Sète : le secteur psychiatrie des hôpitaux du bassin de Thau en grève le mardi 29 novembre, à l'appel de la CGT

Des perturbations sont prévues le mardi 29 novembre 2022 dans le secteur psychiatrique des hôpitaux du bassin de Thau, du fait d'un appel à la grève et à la mobilisation de la CGT.

Photo © Hôpitaux du bassin de Thau.

Les demandes du syndicat

Un rassemblement est organisé devant l’hôpital de Sète à 11h00, mardi 29 novembre, dans le cadre de cette mobilisation.

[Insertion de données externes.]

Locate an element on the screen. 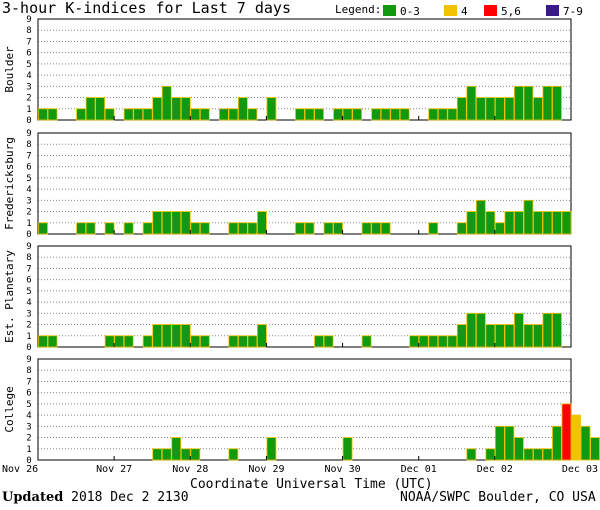  x-tick-label: Nov 28 is located at coordinates (190, 470).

L’objectif des organisateurs est de demander “des moyens humains et matériels pour soigner dignement, la réouverture des lits, le développement des structures ambulatoires (CMP, CATTP, …) et la création de postes partout où c’est nécessaire”. Ils souhaitent que le budget de la psychiatrie soit “sanctuarisé pour qu’il ne serve pas de variable d’ajustement aux établissements”.

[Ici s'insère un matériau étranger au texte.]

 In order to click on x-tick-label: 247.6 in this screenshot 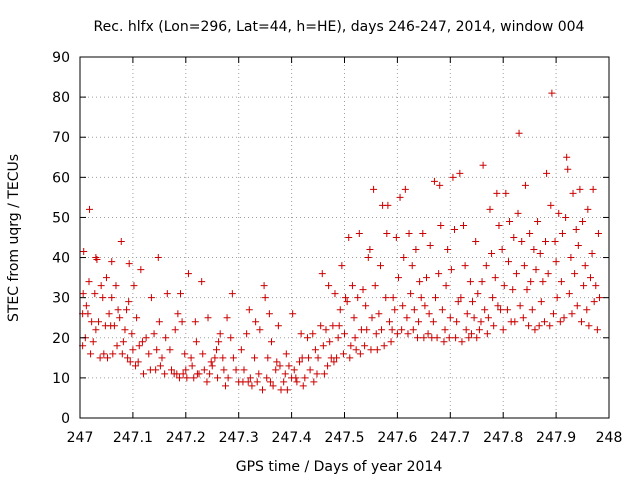, I will do `click(397, 438)`.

Les manifestants veulent “le renforcement du secteur généraliste de psychiatrie”, qu’ils considèrent comme “pionnier du virage ambulatoire afin de mettre l’accent sur les soins de proximité, l’accompagnement, la prévention et l’alternative à l’hospitalisation”, ainsi que l’instauration d’une “réelle pluridisciplinarité au service du patient faisant toute leur place aux dimensions psychologiques et sociales”.

Ils en appellent à des formations spécifiques financées par l’Etat, et exigent “la possibilité de garder des orientations de soins diversifiées pour proposer des solutions créatives et innovantes particulière et unique de chaque patient”.

Un système de psychiatrie “malade”

Les soignants dénoncent notamment la “pénurie de professionnels médicaux et paramédicaux, mal formés, mal payés et mal considérés qui entraîne un tri des patients”. Selon eux, les personnes les moins malades sont obligées de “se contenter de soigner leur souffrance psychique par leur généraliste”. Ils fustigent la “pénurie de places qui conduit à accueillir des patients dans des conditions indignes, voire à refuser les soins”, ainsi que l’état de délabrement des hôpitaux psychiatriques”, qui serait nié par les directeurs, selon eux.

Ils s’insurgent aussi notamment contre ce qu’ils nomment “la production délirante par les hautes autorités de santé de recommandations qui deviennent des dogmes et standardisent le soin au détriment de prises en charges individualisées des patients” et contre les “ruptures de soins organisées par le gouvernement en obligeant la psychiatrie à ne traiter que la crise, les patients stabilisés relevant désormais du médecin généraliste et du parcours de soins”.

Des conditions idéales pour exercer et être soigné

La CGT souhaite “un financement à la hauteur des besoins de la population pour des soins gratuits, accessibles à toutes et tous, de proximité avec une réponse rapide en terme de temporalité. Des personnels formés et en nombre pour pouvoir accueillir la souffrance psychique et soigner chaque patient en fonction de sa psycho-dynamique propre. Le développement des structures ambulatoires (CMP, CATTP) pour pouvoir répondre à nouveau à ses missions d’accueil de toutes les souffrances psychiques, des plus graves aux plus bénignes. Des lits pour accueillir les patients suffisamment bien et le temps nécessaire. L’imagination, la liberté et la créativité qui rendent unique le soin en psychiatrie.”